§ TASK STATEMENT: If a line in the listing below has the string "Microsoft", copy it out.

§ DATA SHOWN:
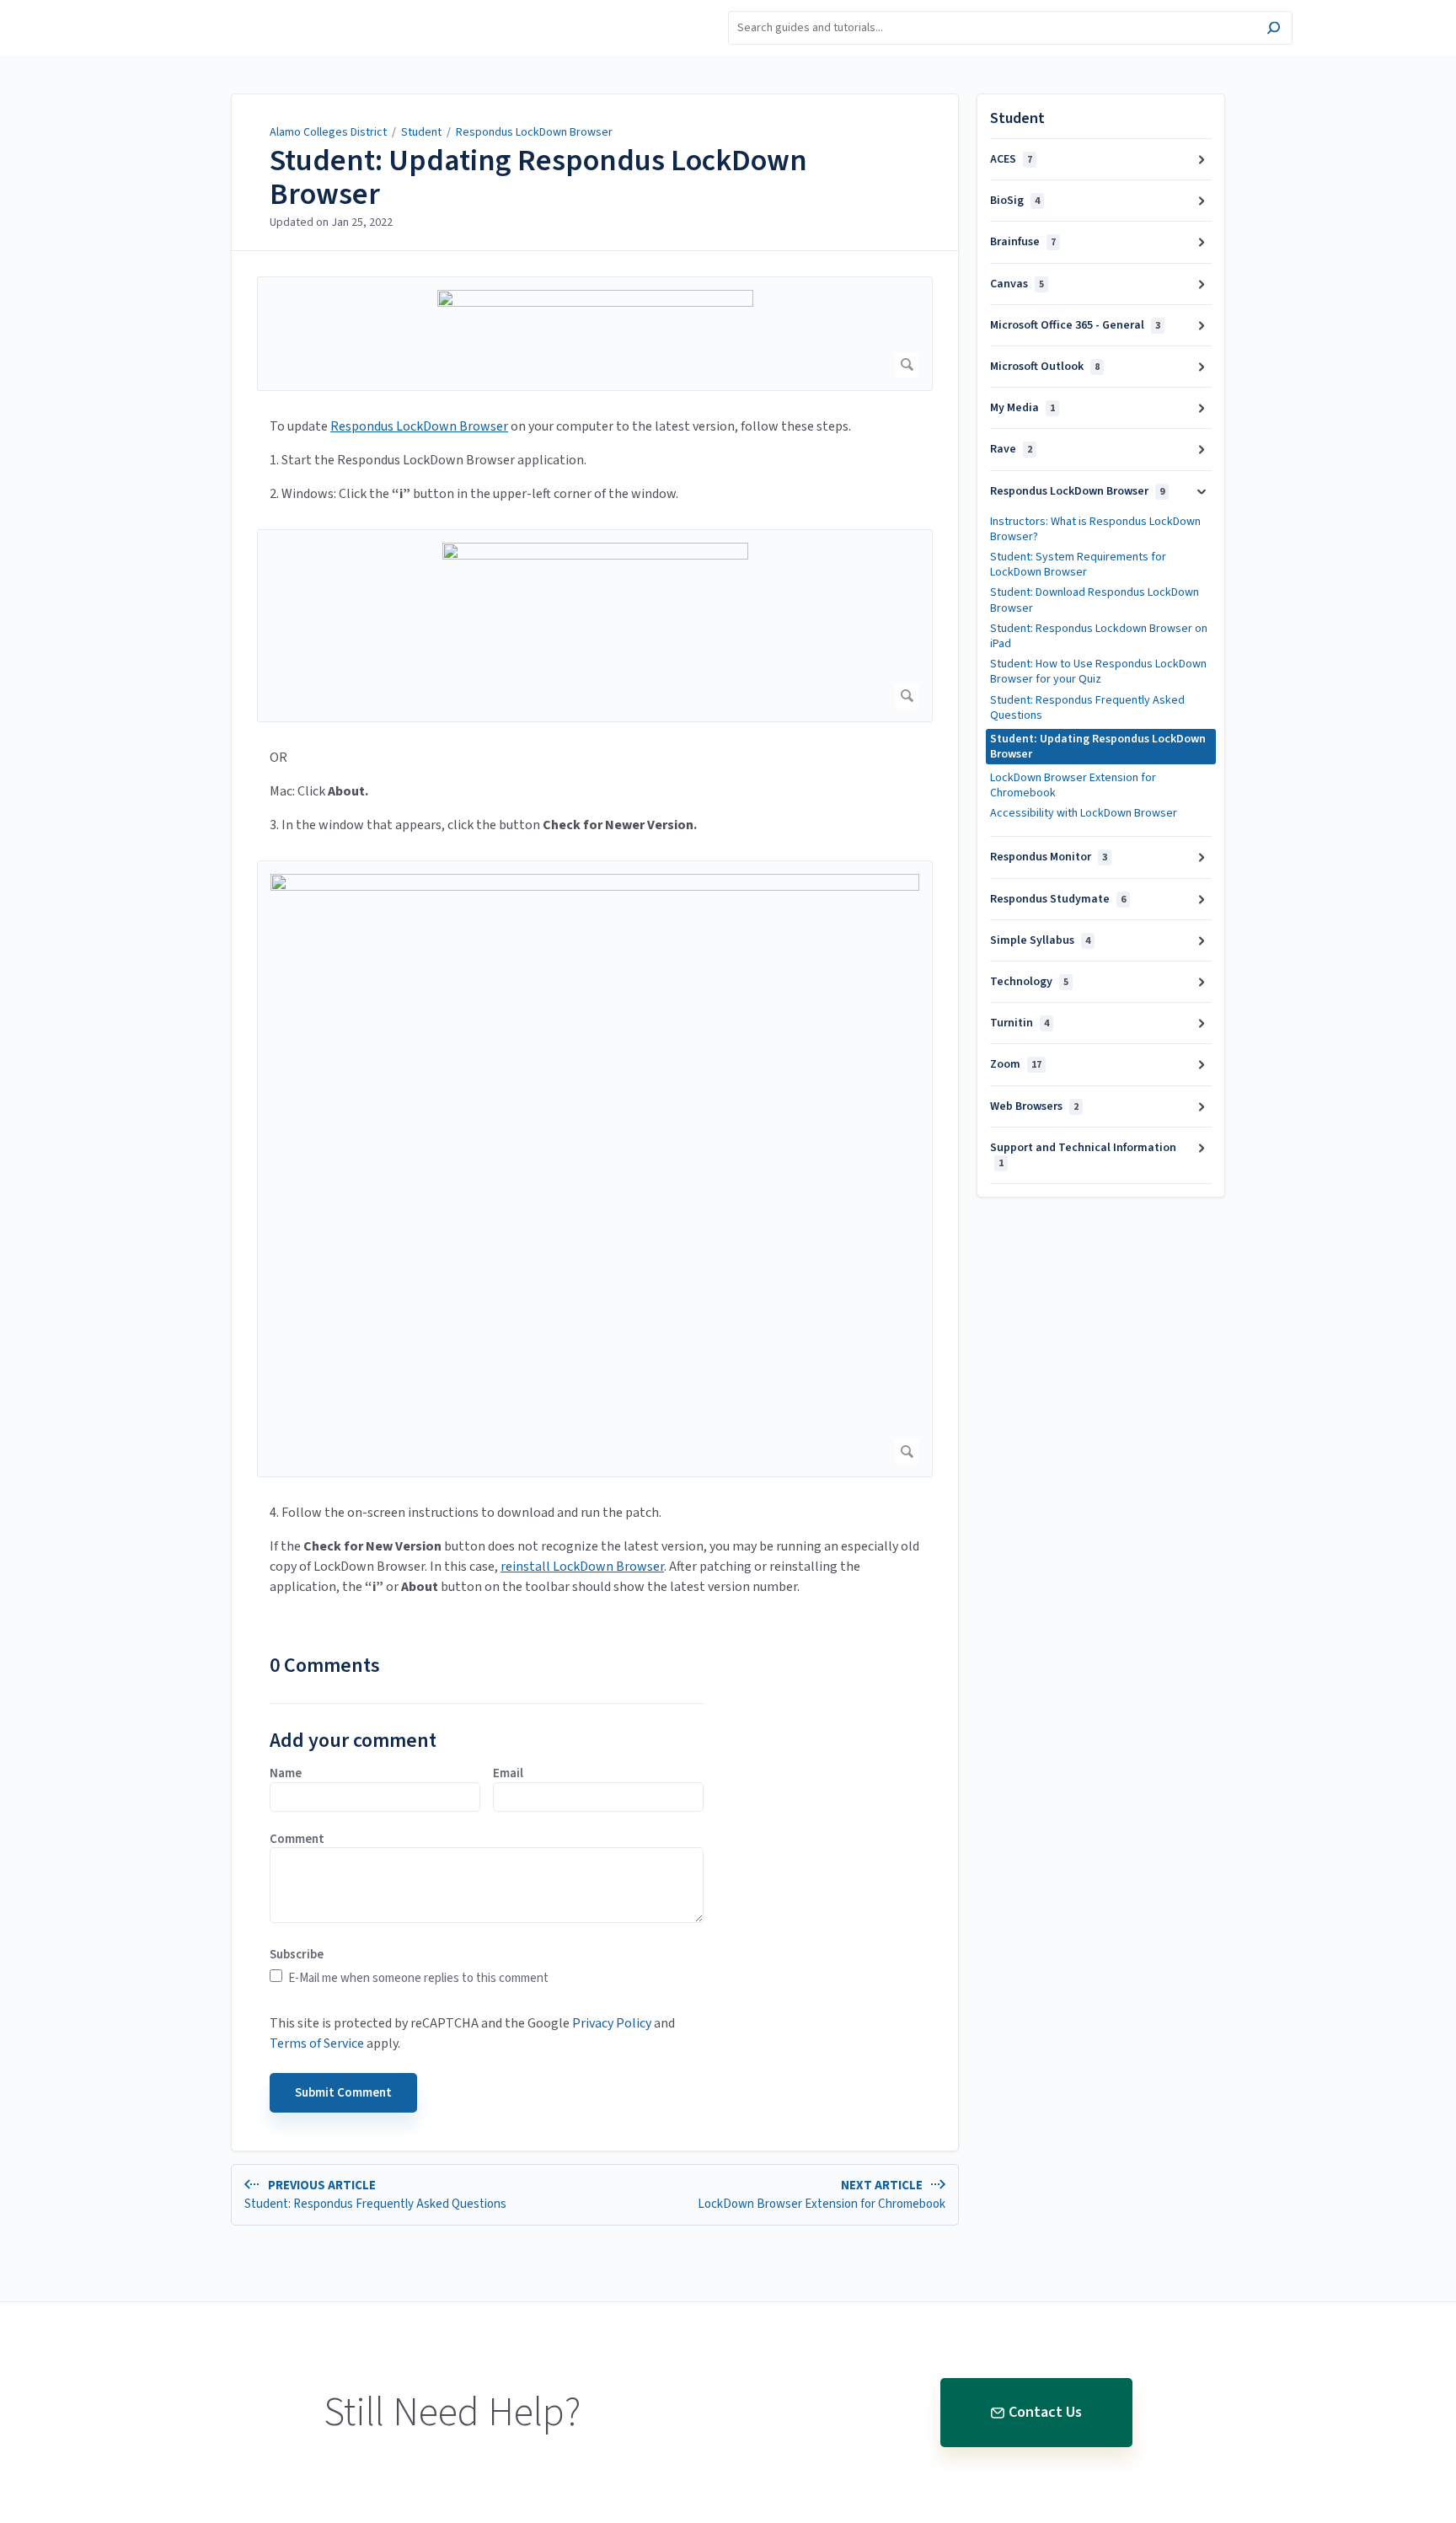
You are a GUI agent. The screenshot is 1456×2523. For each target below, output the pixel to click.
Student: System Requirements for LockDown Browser (1078, 565)
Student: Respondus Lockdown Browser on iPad (1098, 636)
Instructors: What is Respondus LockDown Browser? (1095, 529)
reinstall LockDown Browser (582, 1566)
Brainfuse (1023, 241)
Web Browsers (1034, 1106)
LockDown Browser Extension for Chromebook (1073, 785)
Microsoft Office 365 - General (1075, 325)
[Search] (1273, 30)
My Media (1022, 407)
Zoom (1015, 1064)
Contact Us (1045, 2412)
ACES (1011, 159)
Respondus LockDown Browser (534, 132)
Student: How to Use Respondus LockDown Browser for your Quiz (1098, 672)
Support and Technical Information (1083, 1154)
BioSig (1015, 200)
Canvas (1017, 284)
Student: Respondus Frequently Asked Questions (1087, 708)
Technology (1029, 981)
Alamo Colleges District (328, 132)
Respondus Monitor (1048, 857)
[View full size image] (594, 334)
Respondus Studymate (1058, 899)
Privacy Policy (611, 2023)
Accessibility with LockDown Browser (1083, 813)
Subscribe (297, 1955)
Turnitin (1019, 1023)
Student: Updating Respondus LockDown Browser (538, 177)
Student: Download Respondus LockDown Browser (1094, 600)
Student (421, 132)
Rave (1011, 449)
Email (508, 1773)
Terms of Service (317, 2043)
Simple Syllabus (1040, 940)
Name (286, 1773)
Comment (297, 1839)
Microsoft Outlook (1045, 366)
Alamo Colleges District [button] (234, 9)
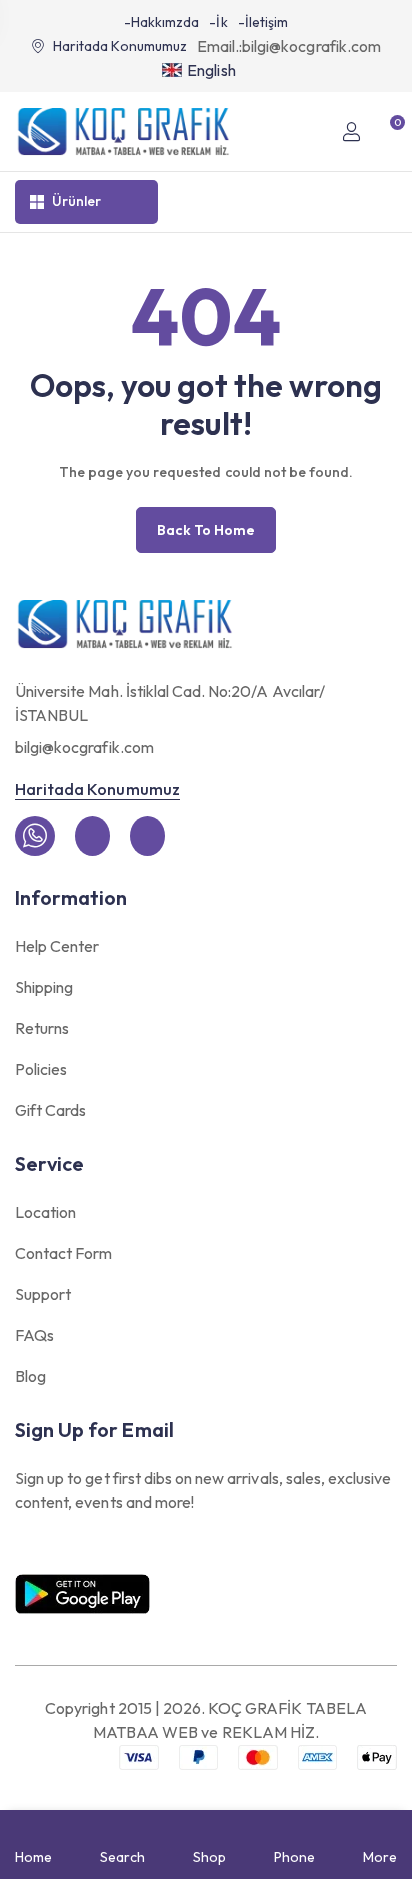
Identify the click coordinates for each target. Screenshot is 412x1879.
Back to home (206, 530)
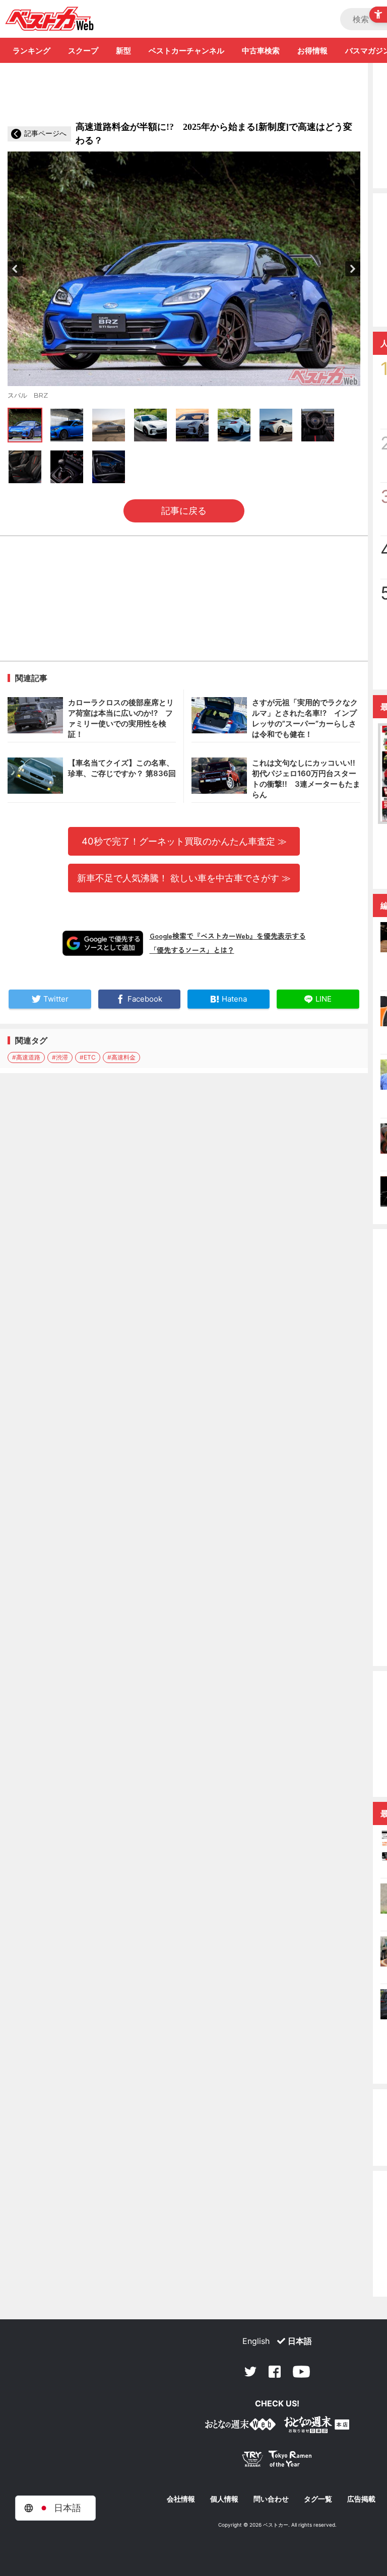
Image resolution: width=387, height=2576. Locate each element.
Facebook (275, 2372)
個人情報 (224, 2499)
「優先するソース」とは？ (192, 950)
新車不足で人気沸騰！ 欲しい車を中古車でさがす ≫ (184, 877)
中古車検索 (261, 50)
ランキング (31, 50)
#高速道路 (26, 1057)
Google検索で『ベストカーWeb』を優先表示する (228, 936)
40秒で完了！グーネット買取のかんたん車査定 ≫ (184, 841)
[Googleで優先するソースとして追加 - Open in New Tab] (102, 943)
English (256, 2341)
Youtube (301, 2372)
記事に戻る (184, 510)
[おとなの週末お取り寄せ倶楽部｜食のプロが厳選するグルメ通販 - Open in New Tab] (240, 2426)
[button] (15, 268)
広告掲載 (361, 2499)
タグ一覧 (318, 2499)
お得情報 (312, 50)
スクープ (83, 50)
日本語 (300, 2341)
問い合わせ (271, 2499)
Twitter (250, 2372)
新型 (123, 50)
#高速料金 (121, 1057)
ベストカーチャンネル (186, 50)
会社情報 (181, 2499)
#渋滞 (60, 1057)
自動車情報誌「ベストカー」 (49, 18)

§ ANSWER SECTION:
Microsoft Office 365 - General (1075, 325)
Microsoft Outlook (1045, 366)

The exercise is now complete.